Upgrades would not only help the hurricane center and weather service offices nationwide, but private weather companies, which rely on the government's data to craft hurricane forecasts for clients that include airliners, utility companies, citrus growers and cruise lines.
Last week, officials at two weather companies contacted by The Herald said they were also concerned about the loss of weather balloon observations near Wilma's path.
In addition to the three countries cited by Mayfield, a Herald review found countries including the Dominican Republic, Nicaragua, Panama, Antigua, Costa Rica, Cuba and Honduras launched few or no balloons. Mayfield added that he also called Honduras learned the country needed launch equipment, though he said it's not one of the places the U.S. had pledged support.
Three former hurricane center directors called the lack of data from the Caribbean troubling. Former director Jerry Jarrell said Wilma's path was similar to the one taken by deadly Hurricane Mitch in 1998 -- during that storm, too, few countries in the region launched weather balloons. Jarrell said the forecasts suffered.
He worried about Wilma as well.
''This storm is not as predictable as we'd like, and part of the problem may be that we don't have data from down there,'' he said. ``Storms move in a stream of air.

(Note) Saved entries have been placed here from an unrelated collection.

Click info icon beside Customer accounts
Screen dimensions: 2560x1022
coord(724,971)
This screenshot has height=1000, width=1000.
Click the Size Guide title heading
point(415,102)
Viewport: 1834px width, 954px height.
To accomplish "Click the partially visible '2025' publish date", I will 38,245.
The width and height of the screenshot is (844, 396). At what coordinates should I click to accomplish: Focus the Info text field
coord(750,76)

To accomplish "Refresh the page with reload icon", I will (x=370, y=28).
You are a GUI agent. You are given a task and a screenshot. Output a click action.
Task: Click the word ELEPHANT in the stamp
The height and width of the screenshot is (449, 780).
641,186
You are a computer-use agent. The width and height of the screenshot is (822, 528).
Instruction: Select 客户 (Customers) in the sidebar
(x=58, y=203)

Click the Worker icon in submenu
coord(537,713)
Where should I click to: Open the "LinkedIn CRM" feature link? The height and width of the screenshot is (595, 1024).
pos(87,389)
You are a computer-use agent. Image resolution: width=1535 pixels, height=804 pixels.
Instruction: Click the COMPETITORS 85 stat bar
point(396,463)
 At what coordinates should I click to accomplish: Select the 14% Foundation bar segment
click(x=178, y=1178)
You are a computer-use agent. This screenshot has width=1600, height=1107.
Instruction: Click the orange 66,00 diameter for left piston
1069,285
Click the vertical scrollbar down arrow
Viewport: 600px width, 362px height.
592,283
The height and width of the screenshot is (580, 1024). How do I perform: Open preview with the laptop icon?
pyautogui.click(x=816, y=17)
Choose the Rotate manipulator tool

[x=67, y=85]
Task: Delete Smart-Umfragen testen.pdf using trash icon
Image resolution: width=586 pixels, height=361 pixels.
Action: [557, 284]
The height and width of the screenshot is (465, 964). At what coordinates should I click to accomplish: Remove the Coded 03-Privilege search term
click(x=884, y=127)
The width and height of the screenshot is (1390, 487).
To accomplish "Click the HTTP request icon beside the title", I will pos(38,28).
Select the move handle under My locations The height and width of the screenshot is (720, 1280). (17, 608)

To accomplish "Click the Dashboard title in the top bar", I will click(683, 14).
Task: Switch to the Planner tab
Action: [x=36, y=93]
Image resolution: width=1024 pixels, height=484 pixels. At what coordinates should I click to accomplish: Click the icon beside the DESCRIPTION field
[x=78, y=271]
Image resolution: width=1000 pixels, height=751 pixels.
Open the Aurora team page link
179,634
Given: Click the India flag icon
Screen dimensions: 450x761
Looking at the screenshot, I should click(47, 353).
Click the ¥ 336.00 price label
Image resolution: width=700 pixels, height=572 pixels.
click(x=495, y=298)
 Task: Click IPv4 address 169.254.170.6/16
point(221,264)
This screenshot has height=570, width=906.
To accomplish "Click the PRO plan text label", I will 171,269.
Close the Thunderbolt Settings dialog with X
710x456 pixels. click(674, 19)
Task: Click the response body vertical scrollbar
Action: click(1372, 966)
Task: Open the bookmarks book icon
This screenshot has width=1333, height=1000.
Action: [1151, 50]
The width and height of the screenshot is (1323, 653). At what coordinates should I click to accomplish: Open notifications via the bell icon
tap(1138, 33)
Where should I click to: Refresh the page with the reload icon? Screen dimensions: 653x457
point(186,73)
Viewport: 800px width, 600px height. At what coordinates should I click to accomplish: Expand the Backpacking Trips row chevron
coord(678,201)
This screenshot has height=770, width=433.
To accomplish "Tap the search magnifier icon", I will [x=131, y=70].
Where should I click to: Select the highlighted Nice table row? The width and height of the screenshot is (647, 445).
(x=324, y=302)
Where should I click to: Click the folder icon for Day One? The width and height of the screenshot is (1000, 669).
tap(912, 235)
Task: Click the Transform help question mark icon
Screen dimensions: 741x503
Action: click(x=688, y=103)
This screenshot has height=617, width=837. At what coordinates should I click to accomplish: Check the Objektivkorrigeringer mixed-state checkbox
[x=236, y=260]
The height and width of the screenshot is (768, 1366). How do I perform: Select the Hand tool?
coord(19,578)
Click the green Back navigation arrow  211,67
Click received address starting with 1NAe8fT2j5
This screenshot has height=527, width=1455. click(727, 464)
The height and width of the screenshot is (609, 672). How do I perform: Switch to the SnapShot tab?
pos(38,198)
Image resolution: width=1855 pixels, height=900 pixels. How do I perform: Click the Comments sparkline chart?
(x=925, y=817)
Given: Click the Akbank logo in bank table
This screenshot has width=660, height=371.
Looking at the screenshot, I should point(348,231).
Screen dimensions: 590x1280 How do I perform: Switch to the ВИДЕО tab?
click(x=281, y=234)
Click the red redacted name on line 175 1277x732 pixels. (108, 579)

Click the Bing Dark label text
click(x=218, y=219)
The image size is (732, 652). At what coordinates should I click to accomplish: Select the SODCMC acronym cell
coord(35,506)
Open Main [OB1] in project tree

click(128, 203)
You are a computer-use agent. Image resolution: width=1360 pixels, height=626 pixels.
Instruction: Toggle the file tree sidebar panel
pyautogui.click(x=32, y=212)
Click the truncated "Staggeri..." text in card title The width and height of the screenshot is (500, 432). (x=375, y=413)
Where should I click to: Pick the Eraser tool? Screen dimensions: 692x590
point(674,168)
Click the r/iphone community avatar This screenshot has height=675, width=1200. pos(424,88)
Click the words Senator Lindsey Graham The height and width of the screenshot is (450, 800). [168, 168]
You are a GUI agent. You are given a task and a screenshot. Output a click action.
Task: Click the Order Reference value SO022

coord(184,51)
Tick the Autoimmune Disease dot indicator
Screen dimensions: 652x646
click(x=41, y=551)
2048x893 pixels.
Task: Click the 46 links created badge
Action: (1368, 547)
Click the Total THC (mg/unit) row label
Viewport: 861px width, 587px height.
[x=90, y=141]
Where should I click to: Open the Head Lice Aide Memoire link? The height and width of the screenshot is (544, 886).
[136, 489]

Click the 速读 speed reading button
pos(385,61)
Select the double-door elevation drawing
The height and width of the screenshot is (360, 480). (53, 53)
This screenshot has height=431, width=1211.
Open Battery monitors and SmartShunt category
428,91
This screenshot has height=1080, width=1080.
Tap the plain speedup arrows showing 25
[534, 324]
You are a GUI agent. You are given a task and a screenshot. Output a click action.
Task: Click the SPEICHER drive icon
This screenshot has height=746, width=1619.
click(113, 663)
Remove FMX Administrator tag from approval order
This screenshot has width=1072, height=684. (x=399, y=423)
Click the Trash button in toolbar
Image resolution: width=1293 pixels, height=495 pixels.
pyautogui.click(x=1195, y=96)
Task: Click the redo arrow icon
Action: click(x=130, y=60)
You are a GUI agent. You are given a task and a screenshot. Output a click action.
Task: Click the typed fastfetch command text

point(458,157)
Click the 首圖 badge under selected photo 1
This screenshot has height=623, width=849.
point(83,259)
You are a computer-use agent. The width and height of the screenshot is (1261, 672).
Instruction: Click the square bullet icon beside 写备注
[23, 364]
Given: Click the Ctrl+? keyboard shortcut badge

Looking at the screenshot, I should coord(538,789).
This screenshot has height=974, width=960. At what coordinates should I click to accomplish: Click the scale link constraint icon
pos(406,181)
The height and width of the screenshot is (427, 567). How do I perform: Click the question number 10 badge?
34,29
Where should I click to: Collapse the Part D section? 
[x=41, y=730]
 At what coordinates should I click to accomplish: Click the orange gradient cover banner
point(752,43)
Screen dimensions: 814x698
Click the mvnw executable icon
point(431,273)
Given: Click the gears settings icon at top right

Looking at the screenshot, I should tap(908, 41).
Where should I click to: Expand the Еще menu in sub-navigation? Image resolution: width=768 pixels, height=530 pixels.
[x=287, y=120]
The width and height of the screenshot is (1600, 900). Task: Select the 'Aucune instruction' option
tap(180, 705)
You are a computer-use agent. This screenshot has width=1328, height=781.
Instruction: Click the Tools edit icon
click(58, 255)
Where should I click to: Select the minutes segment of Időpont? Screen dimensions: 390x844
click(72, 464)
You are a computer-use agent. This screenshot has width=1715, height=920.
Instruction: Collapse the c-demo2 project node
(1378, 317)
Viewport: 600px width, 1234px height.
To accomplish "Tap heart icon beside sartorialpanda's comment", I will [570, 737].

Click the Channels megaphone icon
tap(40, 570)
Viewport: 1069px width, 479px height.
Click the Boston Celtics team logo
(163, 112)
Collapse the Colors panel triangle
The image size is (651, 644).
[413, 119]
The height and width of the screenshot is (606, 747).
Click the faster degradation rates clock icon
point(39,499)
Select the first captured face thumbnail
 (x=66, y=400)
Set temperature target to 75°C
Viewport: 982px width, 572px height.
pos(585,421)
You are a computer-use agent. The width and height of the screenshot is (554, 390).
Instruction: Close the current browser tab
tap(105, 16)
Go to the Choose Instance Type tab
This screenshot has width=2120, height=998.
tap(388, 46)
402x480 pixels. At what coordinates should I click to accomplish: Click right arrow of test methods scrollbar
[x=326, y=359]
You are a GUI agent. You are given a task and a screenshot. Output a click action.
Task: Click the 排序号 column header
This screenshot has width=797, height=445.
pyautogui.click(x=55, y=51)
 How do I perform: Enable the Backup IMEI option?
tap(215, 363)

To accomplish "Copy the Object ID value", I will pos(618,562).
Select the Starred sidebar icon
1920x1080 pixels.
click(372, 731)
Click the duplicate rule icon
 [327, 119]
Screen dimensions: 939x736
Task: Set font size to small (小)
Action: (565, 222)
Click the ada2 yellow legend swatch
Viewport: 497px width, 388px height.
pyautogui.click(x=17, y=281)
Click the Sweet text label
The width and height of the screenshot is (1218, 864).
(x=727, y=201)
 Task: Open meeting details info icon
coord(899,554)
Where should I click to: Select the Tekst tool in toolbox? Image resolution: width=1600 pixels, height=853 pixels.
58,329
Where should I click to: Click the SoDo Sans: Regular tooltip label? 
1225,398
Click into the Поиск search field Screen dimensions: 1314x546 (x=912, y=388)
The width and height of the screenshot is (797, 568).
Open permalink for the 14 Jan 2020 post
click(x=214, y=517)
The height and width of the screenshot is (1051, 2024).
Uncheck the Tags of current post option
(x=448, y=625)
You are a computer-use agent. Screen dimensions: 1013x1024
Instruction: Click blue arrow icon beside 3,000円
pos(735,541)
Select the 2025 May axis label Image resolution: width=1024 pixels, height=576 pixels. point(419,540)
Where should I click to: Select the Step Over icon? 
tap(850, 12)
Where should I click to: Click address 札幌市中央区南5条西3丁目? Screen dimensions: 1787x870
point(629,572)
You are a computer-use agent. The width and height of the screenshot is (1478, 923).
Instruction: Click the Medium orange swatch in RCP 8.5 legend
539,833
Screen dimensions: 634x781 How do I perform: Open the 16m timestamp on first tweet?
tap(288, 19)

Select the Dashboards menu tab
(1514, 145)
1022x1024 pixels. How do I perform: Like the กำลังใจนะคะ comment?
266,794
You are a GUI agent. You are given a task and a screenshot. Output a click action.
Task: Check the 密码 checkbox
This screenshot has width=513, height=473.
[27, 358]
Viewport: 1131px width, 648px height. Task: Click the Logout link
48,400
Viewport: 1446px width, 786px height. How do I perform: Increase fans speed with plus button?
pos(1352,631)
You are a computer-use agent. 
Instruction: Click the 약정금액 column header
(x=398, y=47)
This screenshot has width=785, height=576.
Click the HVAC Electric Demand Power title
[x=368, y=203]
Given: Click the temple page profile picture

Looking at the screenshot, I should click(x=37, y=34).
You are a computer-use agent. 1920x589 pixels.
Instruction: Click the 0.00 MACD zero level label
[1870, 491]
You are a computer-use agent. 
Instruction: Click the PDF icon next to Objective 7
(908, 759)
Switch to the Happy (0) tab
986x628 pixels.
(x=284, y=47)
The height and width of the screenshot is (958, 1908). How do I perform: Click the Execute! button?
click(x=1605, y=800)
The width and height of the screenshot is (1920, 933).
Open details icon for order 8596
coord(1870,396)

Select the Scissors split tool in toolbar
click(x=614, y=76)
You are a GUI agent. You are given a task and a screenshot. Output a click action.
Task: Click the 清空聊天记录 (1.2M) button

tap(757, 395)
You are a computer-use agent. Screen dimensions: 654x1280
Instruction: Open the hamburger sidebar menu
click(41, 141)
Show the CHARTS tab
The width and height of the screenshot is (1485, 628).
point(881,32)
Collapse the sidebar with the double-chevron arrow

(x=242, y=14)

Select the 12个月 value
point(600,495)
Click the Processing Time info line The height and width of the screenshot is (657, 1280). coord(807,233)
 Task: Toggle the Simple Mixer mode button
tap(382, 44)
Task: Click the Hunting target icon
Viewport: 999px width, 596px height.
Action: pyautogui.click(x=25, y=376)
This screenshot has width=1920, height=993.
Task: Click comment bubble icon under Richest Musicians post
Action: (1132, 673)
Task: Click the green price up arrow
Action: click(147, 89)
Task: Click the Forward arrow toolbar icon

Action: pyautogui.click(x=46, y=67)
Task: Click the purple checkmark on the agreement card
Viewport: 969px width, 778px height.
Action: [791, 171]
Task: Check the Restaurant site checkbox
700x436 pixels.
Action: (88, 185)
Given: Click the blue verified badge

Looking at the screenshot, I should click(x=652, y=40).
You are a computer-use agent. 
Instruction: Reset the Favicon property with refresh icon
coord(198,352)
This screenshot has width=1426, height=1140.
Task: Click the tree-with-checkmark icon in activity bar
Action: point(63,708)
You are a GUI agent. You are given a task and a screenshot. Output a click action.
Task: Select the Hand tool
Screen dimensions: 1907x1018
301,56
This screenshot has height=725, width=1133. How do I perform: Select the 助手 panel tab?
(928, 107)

If you don't know what that stream of air is like, then you don't have much of a chance of forecasting it right.''
The jet also tracks steering currents, and it was flown in the region regularly starting Wednesday night. But the jet can't sample the entire region and generally doesn't monitor conditions over areas where balloon launches are supposed to occur.
So Mayfield made his calls Thursday.
He said the Cayman Islands were waiting on a hydrogen generator, used to fuel the balloons. Hurricane Ivan in 2004 had destroyed the generator there. Jamaica had just received a shipment of balloons; so had Belize.
A spokesman from the National Oceanic and Atmospheric Administration would not comment about the bilateral agreement or the equipment issues in the Caribbean, instead referring questions to the hurricane center.
Mayfield's call to Belize paid off: The country launched four balloons on both Friday and Saturday. Jamaica launched three over the two days.
There were no launches, however, in the Cayman Islands.
Herald staff writer Frank Davies contributed to this report.